- WHAT IS REQUIRED: What lines in the entries below contain the word "height"? Copy all of them.

[Stored records]
————

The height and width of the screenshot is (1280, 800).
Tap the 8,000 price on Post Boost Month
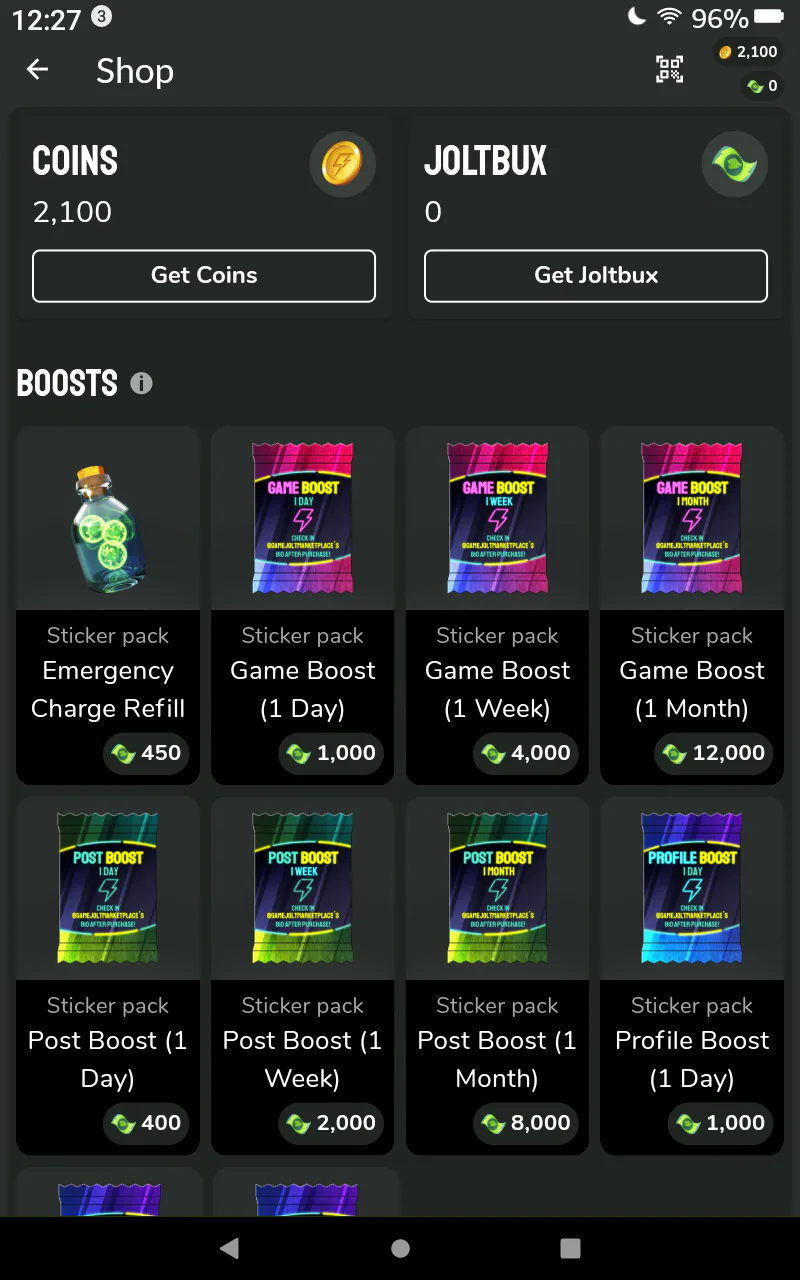pos(526,1123)
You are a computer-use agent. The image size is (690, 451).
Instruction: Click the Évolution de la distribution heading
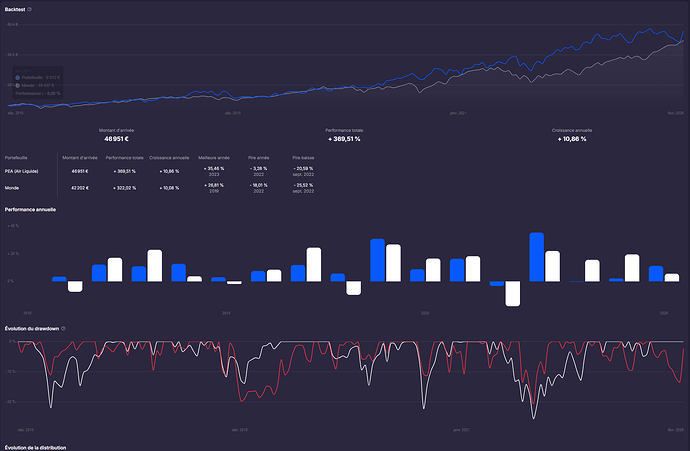[x=36, y=447]
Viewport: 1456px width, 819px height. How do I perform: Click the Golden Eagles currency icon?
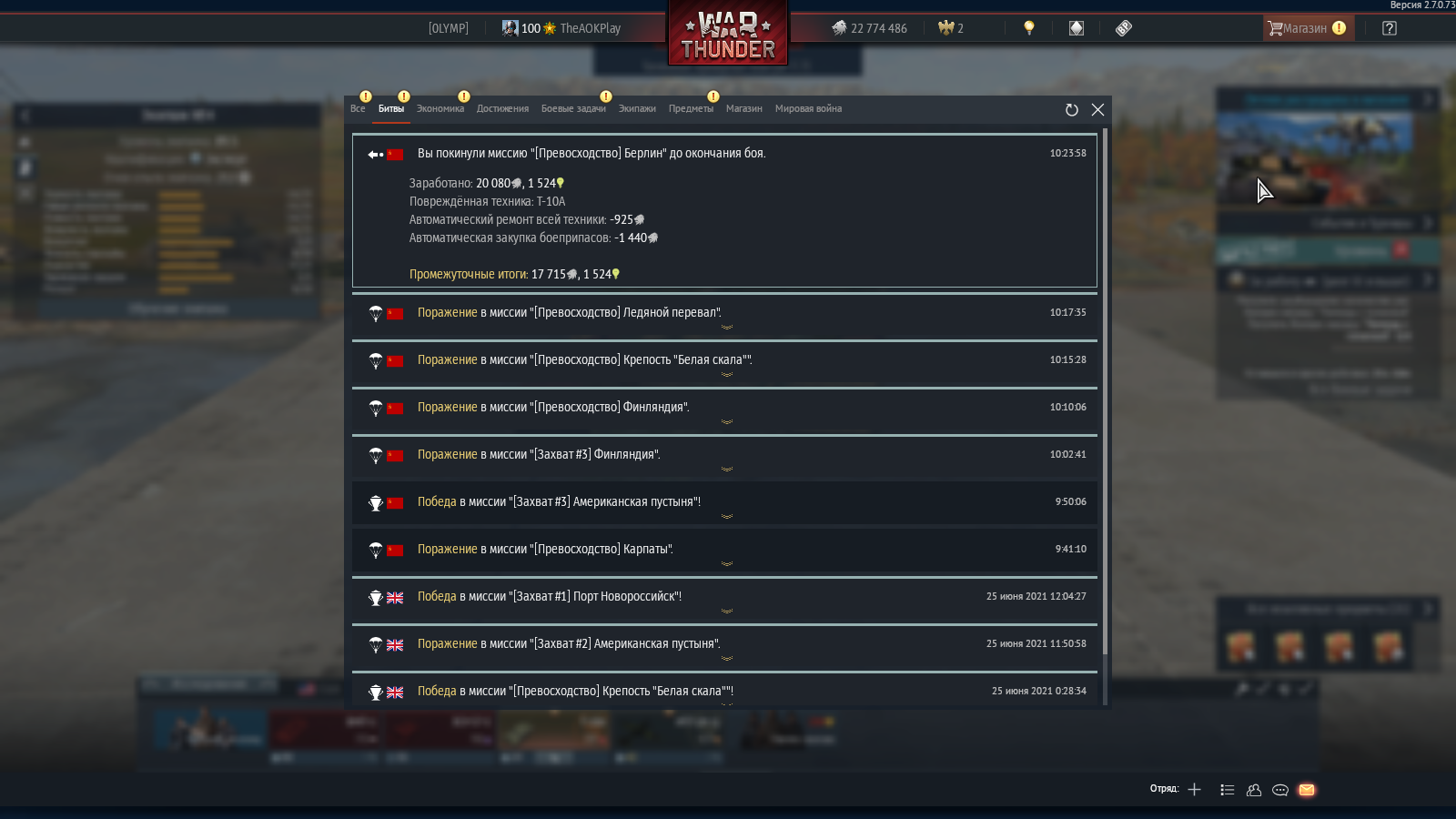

————

- SOLUTION TO THE EXERCISE:
The height and width of the screenshot is (1280, 800).
Viewport: 1456px width, 819px height. How do I perform: Click the Golden Eagles currency icon?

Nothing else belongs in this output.